Opferberatung SUPPORT veröffentlicht Jahresstatistik zu rechtsmotivierter Gewalt in Sachsen 2024
328 Angriffe mit mindestens 446 Betroffenen +++ deutlicher Anstieg um 32 % +++ gewalttätige Raumnahme setzt sich fort +++ Wahlkämpfe und CSDs Anlässe für rechte Gewalttäter*innen +++ Rassismus weiterhin häufigstes Tatmotiv, aber deutliche Zunahme von Angriffen gegen politische Gegner*innen und Nichtrechte, queerfeindliche Angriffe weiterhin hoch


328 rechtsmotivierte Angriffe zählten die Beratungsstellen SUPPORT des RAA Sachsen e.V. im Jahr 2024 – ein deutlicher Anstieg um 32 % im Vergleich zum Vorjahr – mindestens 446 Menschen waren direkt betroffen von den Gewalttaten.

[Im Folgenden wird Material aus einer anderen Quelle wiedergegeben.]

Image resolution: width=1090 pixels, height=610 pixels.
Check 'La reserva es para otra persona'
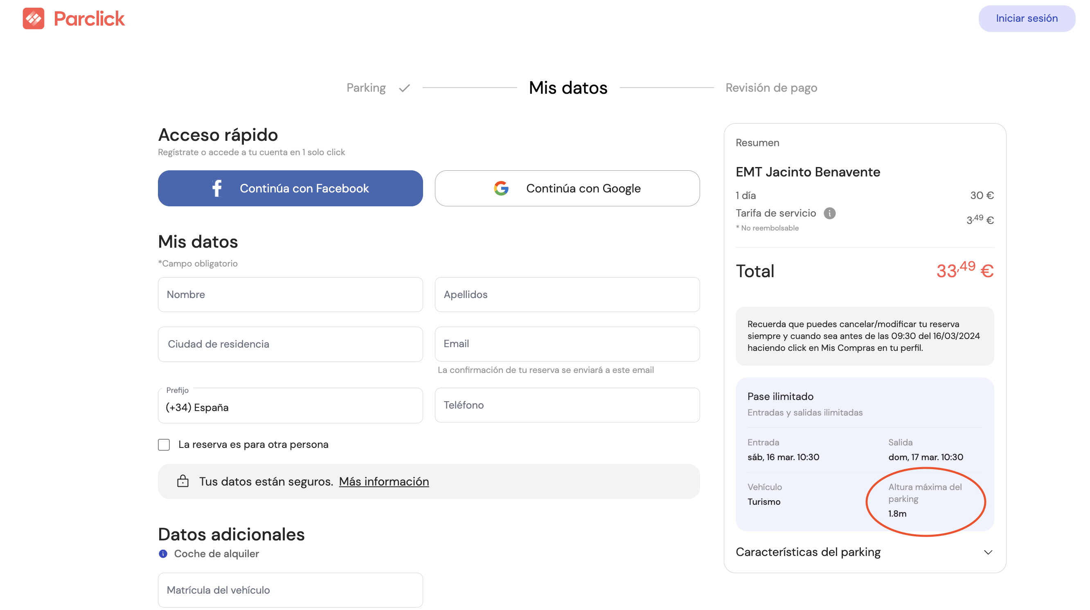[x=164, y=444]
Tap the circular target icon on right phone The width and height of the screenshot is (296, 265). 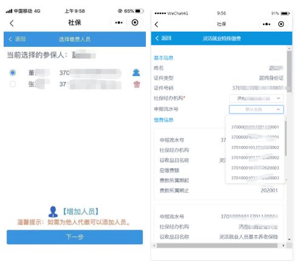[x=281, y=24]
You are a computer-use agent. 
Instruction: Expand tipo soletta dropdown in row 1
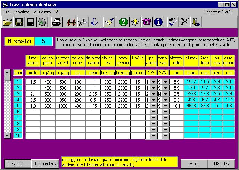(x=153, y=81)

Flächendeckender Anstieg, aber stabile Schwerpunktregionen in den Großstädten und den Landkreisen Görlitz, Bautzen, Leipzig und Zwickau
Die gewalttätige Raumnahme setzt sich fort, verstärktes Auftreten neonazistischer Organisationen und Zuwachs an jungen, gewaltbereiten Neonazis.

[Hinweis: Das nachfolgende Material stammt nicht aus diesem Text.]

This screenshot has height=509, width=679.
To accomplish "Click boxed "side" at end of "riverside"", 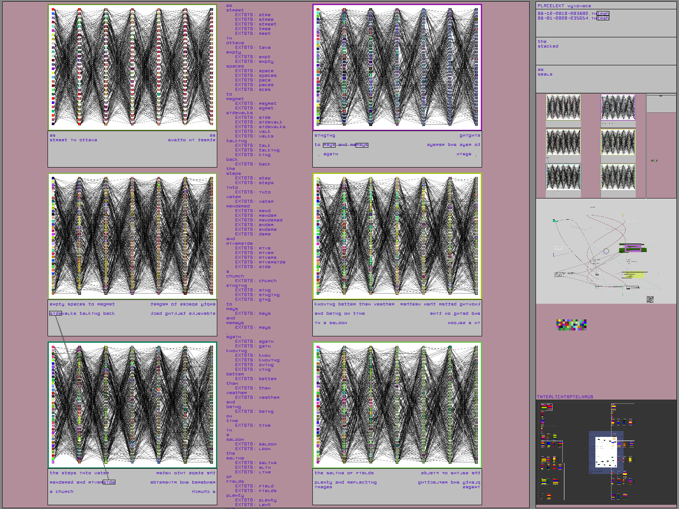I will (x=109, y=482).
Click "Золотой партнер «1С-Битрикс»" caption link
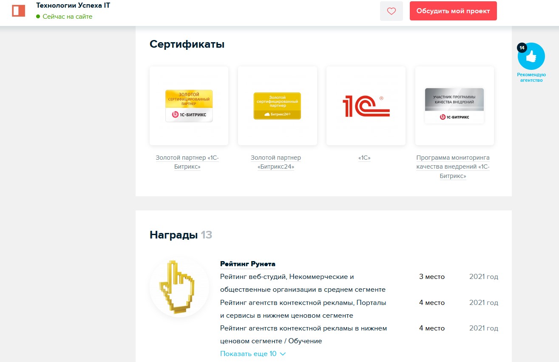 pos(187,162)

Wahlkämpfe und CSDs in Sachsen boten Anlässe für rechte Gewalttäter*innen
Rassismus weiterhin das häufigste Tatmotiv, aber deutliche Zunahme von Angriffen gegen politische Gegner*innen und gegen Nichtrechte, queerfeindliche Angriffe weiterhin hoch
Merkliche Zunahme von Bedrohungen, Körperverletzungsdelikte bleiben am häufigsten
Die höchsten Angriffszahlen sachsenweit weisen die Großstädte Leipzig (74), Dresden (54) und Chemnitz (26) auf. Schwerpunktregionen sind außerdem wieder die ostsächsischen Landkreise Bautzen (26) und Görlitz (27), wo die Angriffszahlen im Vergleich zum Vorjahr noch einmal deutlich gestiegen sind – um 53 bzw. 59 %, sowie die Landkreise Leipzig (23) und Zwickau (22). Drastische Anstiege der Gewalttaten sind in den Landkreisen Meißen (+500% von 3 auf 18) und Mittelsachsen (+125% von 8 auf 18) zu verzeichnen. Ein Rückgang der Angriffszahlen ist in diesem Jahr in keinem Landkreis festzustellen.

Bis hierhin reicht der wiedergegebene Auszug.